Life is a series of cycles and changes. If we were never to experience change, then we wouldn’t be able to differentiate between anything or place things in categories to understand the world. Perspective exists only out of contrast between different experiences. If the only color you could see was black, would you even put a name to it, or would it just be a world of darkness?
In psychology we know that thinking about sad aspects of memories will lead us to focus on the bad and see people, places, and events in retrospect as predominately negative, even if they weren’t. The opposite is also true, and it is called the “mood-congruence effect.” There’s something about the human experience that says, when you see that Dark World, that is the only world, at least until you break out of that state of mind.

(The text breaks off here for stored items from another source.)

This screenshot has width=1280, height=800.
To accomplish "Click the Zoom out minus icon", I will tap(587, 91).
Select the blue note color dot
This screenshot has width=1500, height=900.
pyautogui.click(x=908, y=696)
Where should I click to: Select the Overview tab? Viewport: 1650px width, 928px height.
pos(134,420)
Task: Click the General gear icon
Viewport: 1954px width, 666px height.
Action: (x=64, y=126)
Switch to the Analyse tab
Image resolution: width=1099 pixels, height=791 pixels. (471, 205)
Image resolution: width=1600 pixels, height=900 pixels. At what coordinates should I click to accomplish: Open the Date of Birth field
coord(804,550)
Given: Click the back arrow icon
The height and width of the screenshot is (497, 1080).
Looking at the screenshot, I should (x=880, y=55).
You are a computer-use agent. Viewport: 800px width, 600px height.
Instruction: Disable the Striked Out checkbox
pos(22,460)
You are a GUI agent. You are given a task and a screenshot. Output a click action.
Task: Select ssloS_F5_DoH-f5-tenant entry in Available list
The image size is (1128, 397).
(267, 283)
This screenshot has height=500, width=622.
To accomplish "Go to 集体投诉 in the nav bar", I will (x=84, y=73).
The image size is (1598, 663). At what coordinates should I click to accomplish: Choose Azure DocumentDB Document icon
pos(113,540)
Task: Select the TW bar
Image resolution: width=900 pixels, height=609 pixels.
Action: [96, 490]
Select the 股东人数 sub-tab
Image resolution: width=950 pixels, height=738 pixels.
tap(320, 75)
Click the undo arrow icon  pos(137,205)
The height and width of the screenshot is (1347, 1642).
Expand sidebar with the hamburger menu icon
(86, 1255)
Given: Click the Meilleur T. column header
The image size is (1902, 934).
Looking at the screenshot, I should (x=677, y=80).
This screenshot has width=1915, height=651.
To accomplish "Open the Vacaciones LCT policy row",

It could be that the reason we have a variety of life experiences is to transcend the Dark World. You need to experience something good to know why you should struggle through the bad, and you have to know the bad to appreciate the good. If we were living beings with no memory, then neither of these perspectives would make any real sense because all that we would know is our current experience.
Bad experiences are not only necessary, but they push us to change our reality for the better. Good times always end, but it doesn’t take a conscious action to make them stop, they will always end on their own at one time or another. The opposite is true for the negative; although some things do pass with time, it takes positive action to negate the effects of the decay that naturally occurs on all of us living things, pushing us back into the Dark World.
So, what is this Dark World and how do we keep ourselves from falling in? There are two explanations: a biological one, and a spiritual one.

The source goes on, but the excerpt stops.